Israel é a capital mundial da fertilização in vitro (FIV), e o hospital, que realiza cerca de 7.000 procedimentos por ano, é uma das mais movimentadas clínicas de reprodução assistida do planeta.
Ao contrário de países onde os casais podem ir à falência tentando engravidar, Israel fornece de forma gratuita e ilimitada os procedimentos da FIV até que resultem em dois "bebês para levar para casa". Mulheres de até 45 anos podem se beneficiar.
Embora os procedimentos representem um dos maiores gastos do país com a saúde pública, essa parece ser uma das poucas questões com as quais quase todos os setores da sociedade israelense concordam.
Há um crescente número de solteiras fazendo FIV, e seus esforços são aprovados por rabinos.
"Uma coisa ímpar a respeito de Israel é que, por um lado, é uma cultura de alta tecnologia e, por outro, é muito tradicional", disse Sigal Gooldin, sociólogo da medicina da Universidade Hebraica. "Espera-se de qualquer um que viva aqui que tenha filhos."
Os israelenses já têm uma elevada taxa de fertilidade: uma média de 2,9 filhos por família. Além do imperativo bíblico de serem fecundos, alguns judeus israelenses se sentem motivados a repor seu contingente depois do Holocausto.
A demografia aqui também é política. Israel tem historicamente promovido a natalidade dos judeus como forma de manter uma maioria judaica no país e, mais recentemente, como um contrapeso à taxa maior de fertilidade dos palestinos nos territórios ocupados.
Cidadãos árabes de Israel, no entanto, têm os mesmos direitos a tratamentos de fertilização pagos pelo Estado.
Uma pesquisa publicada pela revista "Human Reproduction Update" em 2002 mostrou que Israel realizava 1.657 procedimentos de FIV por milhão de habitantes a cada ano, bem acima dos 899 na Islândia, o país com a segunda taxa mais elevada, e dos 126 nos EUA, que ficaram bem atrás de vários países europeus.
Um grande polo dessa "indústria dos bebês" é Assuta, que realiza cerca de um quarto das aproximadamente 28 mil FIVs anuais do país. No seu centro de fertilização, um laboratório com 60 mil embriões congelados fica entre uma sala de cirurgia, onde as mulheres têm seus óvulos aspirados, e uma sala de transferência, onde os embriões são implantados na paciente.
Essa atividade em franca expansão também proporciona vantagens para os médicos israelenses.
O grande número de pacientes com diversos problemas de fertilidade os ajuda a adaptar os tratamentos para obter maior sucesso, dizem eles.
E, como o custo não é um problema, há menos pressão para a implantação de vários embriões, prática que leva a um nascimento de múltiplos mais frequente do que o desejado.

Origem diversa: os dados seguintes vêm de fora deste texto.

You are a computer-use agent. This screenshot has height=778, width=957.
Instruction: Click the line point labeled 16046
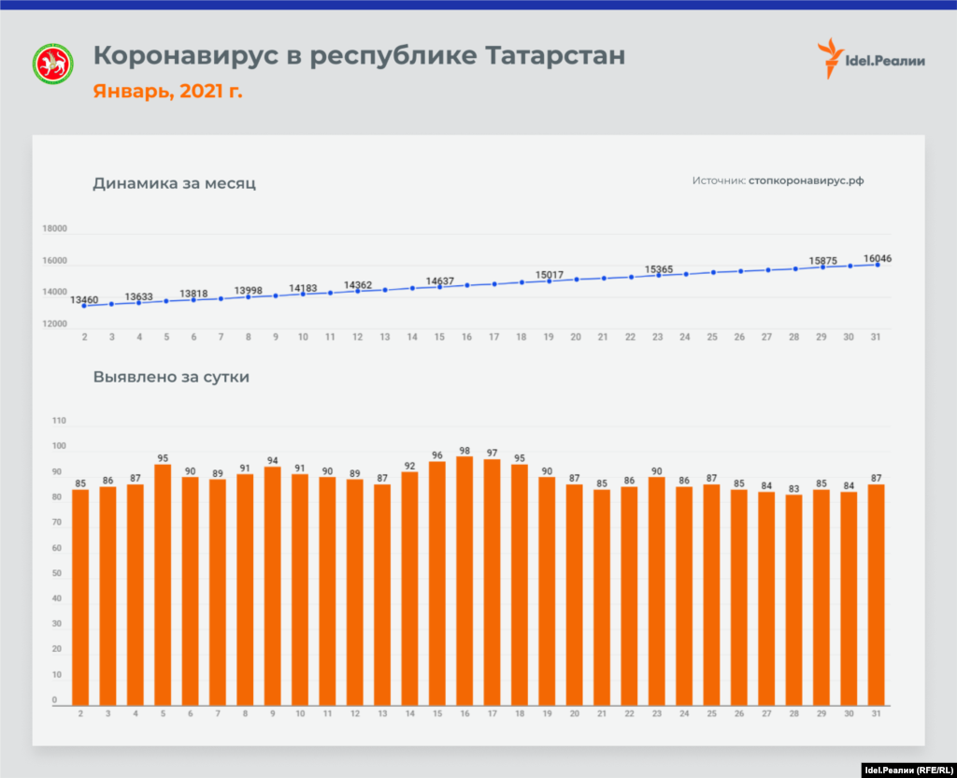(877, 265)
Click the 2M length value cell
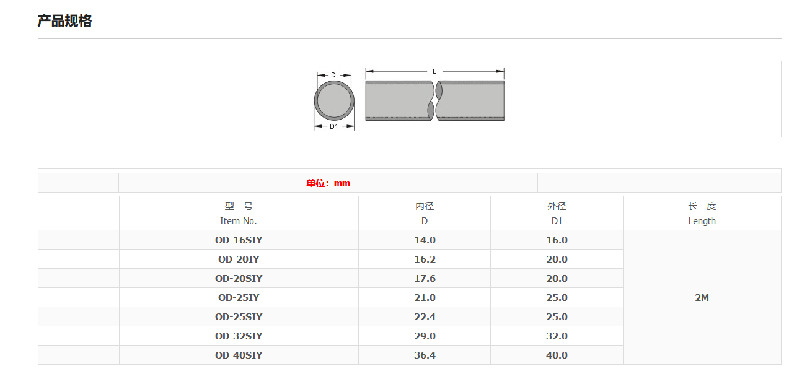Image resolution: width=789 pixels, height=379 pixels. (702, 298)
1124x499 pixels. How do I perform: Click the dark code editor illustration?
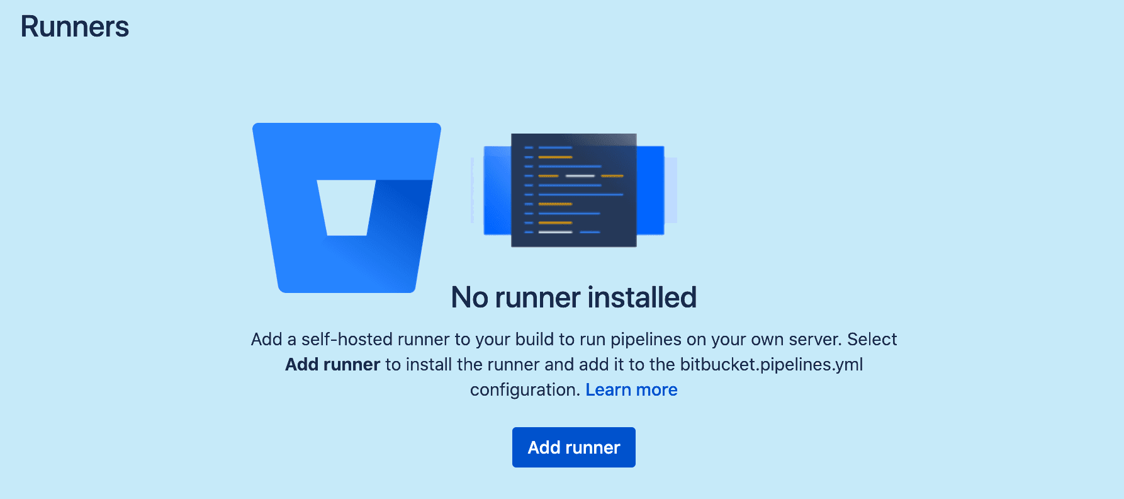click(x=573, y=190)
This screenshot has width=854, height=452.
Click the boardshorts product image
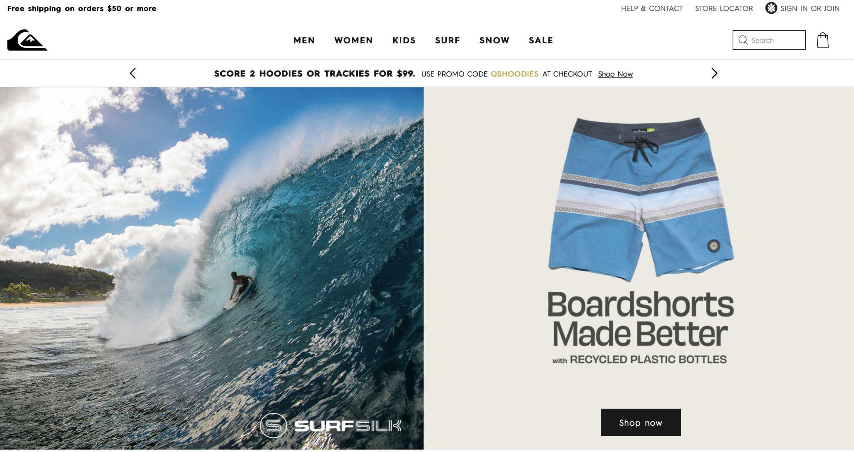click(x=641, y=199)
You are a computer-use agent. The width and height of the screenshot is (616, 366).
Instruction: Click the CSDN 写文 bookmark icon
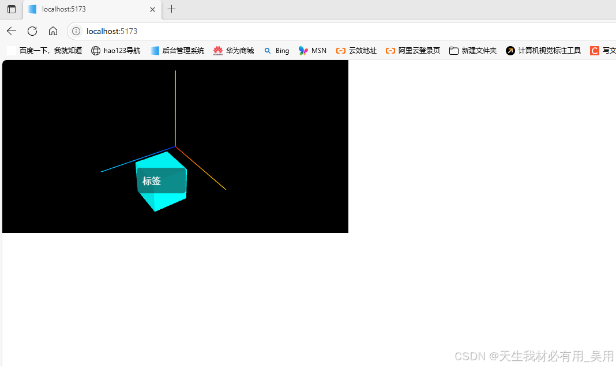point(595,51)
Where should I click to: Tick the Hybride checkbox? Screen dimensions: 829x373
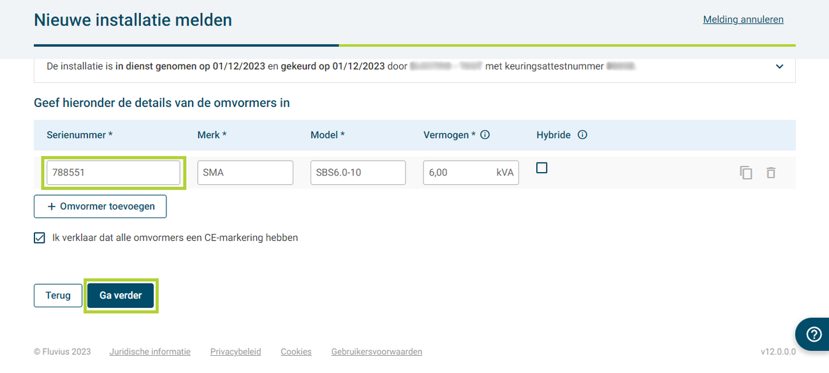[x=542, y=168]
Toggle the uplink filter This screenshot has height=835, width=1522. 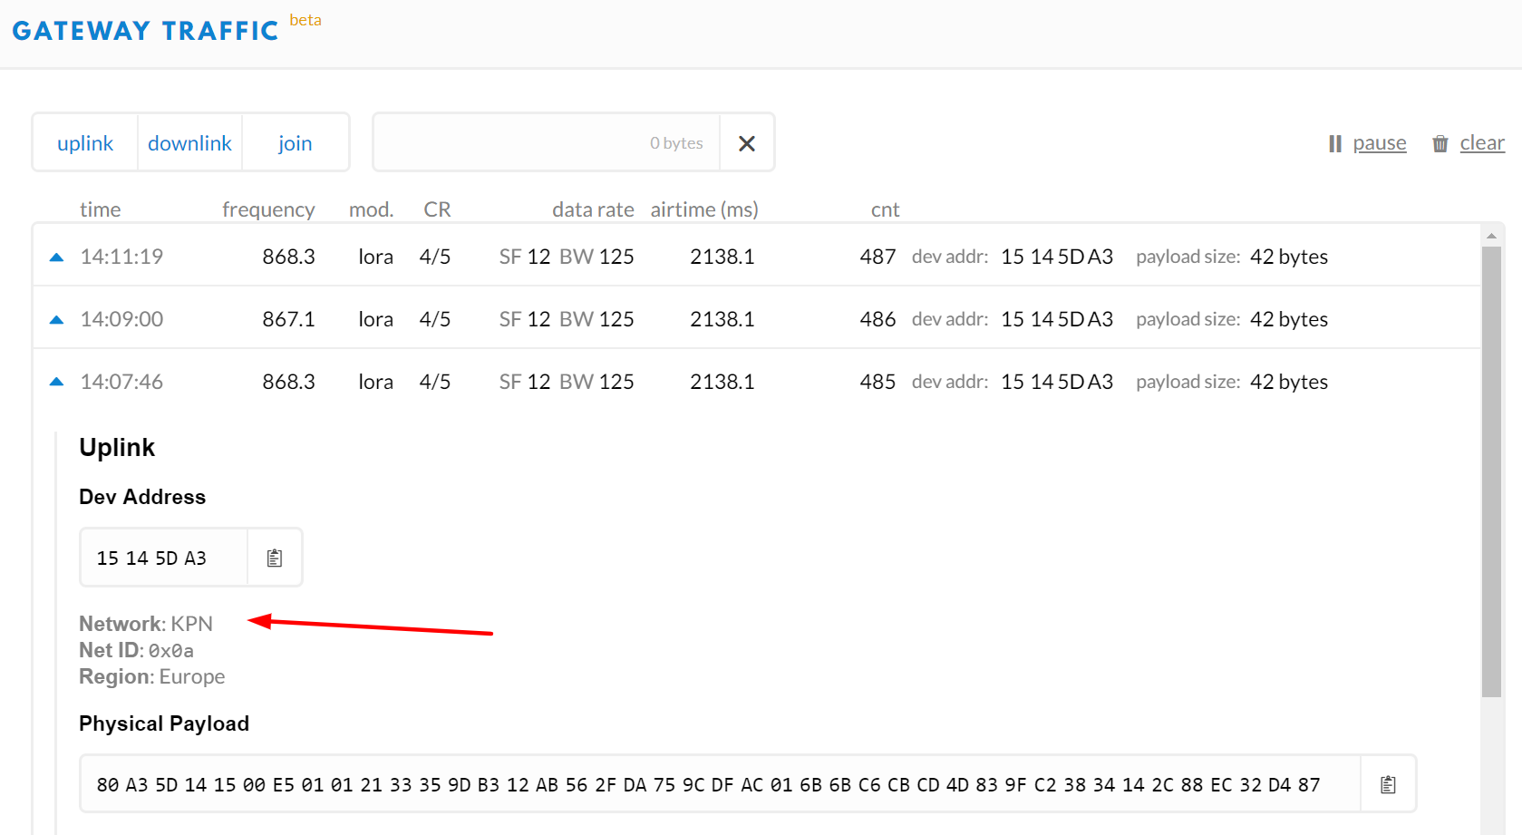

O Ministério da Saúde diz gastar cerca de US$ 3.450 por tratamento, embora alguns críticos digam que o custo real pode ser maior.
Mira Huebner-Harel, consultora jurídica do Ministério da Saúde, disse que uma comissão estatal está avaliando a possibilidade de franquear os tratamentos a casais gays usando uma barriga "substituta".
Mas a política de incentivo à FIV tem seus críticos. Hedva Eyal, que trabalha na entidade feminista Isha L'Isha, diz que deveria haver mais discussão sobre o potencial impacto físico e emocional do tratamento, que inclui uma bateria de injeções hormonais.
Vered Letai-Sever, 32, fez oito tentativas no hospital Assuta até engravidar de Eitan, que nasceu há quatro meses e meio.
"Se vivêssemos em qualquer outro lugar, provavelmente nunca teríamos chegado aqui", disse ela, segurando o seu bebê.
"Há algo de profundamente humano nesta política, essa ideia de que a pessoa tem o direito de ser pai", acrescentou. "É algo que caracteriza a vida aqui: o valor depositado na vida."